Streamr’s head of communications, Shiv Malik, was the voice for ownership on the panel, although found support from some of the audience. Streamr is an open source de-centralised network for publishing and sharing data. The conversation has probably been going on for ten years, he said, but with no one actually doing anything. It is now being solved by technologists, he argued. Streamr’s vision is for a single common interface to bring together data buyers and sellers, who transact via the Ethereum blockchain. “I do trust the people”, he said, rather than large corporations or the state and people have to be incentivised.

From left to right, the ODI’s Renate Samson with the ICO’s Simon McDougall, Streamr’s Shiv Malik and Luminate’s Kitty von Bertele

Conclusion – A Pivotal Moment?

The ODI summit is an excellent platform for experts to air their concerns, chew over the issues and suggest solutions. However, it was easy to come away at the end with the feeling that, for all the talk, it is those solutions that remain elusive. When Shadbolt observed that “we always seem to be at a pivotal moment,” it would be easy to detect a degree of frustration.

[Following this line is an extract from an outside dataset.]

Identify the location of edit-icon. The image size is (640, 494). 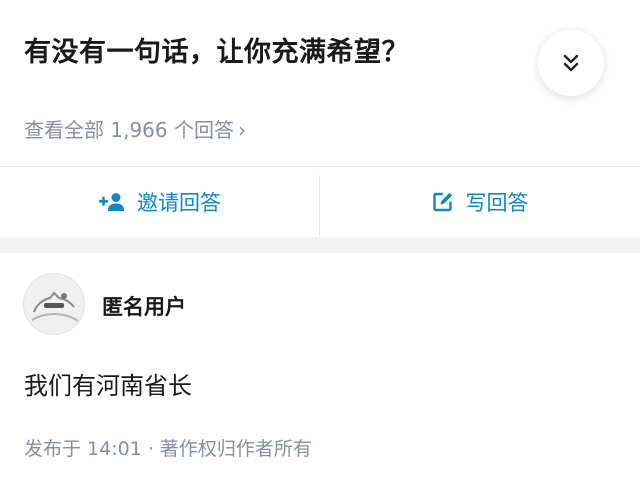
(443, 202).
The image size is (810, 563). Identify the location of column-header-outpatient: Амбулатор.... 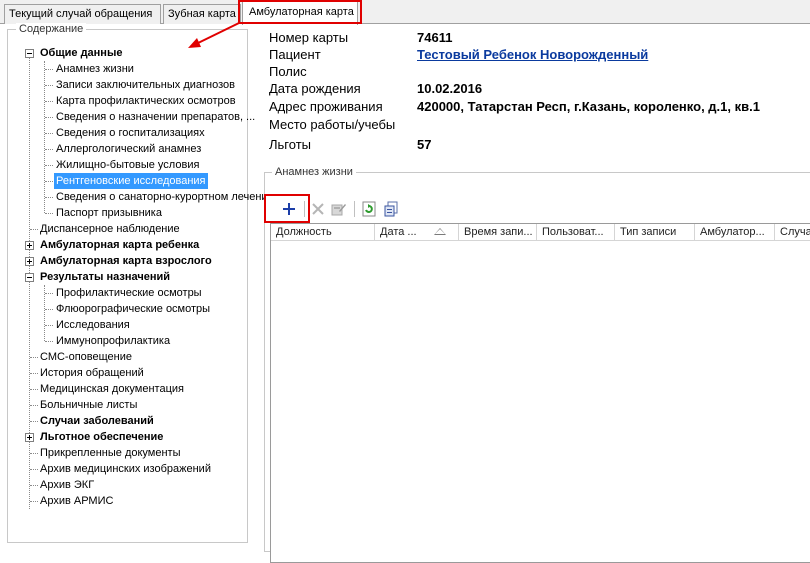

Perhaps data ownership will become part of the solution. There is certainly an urgent need for regulators to catch up. Perhaps the ODI’s work with Arup, Co-op, Deutsche Bank, Refinitiv and Pinsent Masons around data trust pilots will bear fruit – is independent stewardship of data the way forward? Whether or not we are indeed at a pivotal moment, there is no doubt that the problem is only becoming more pressing.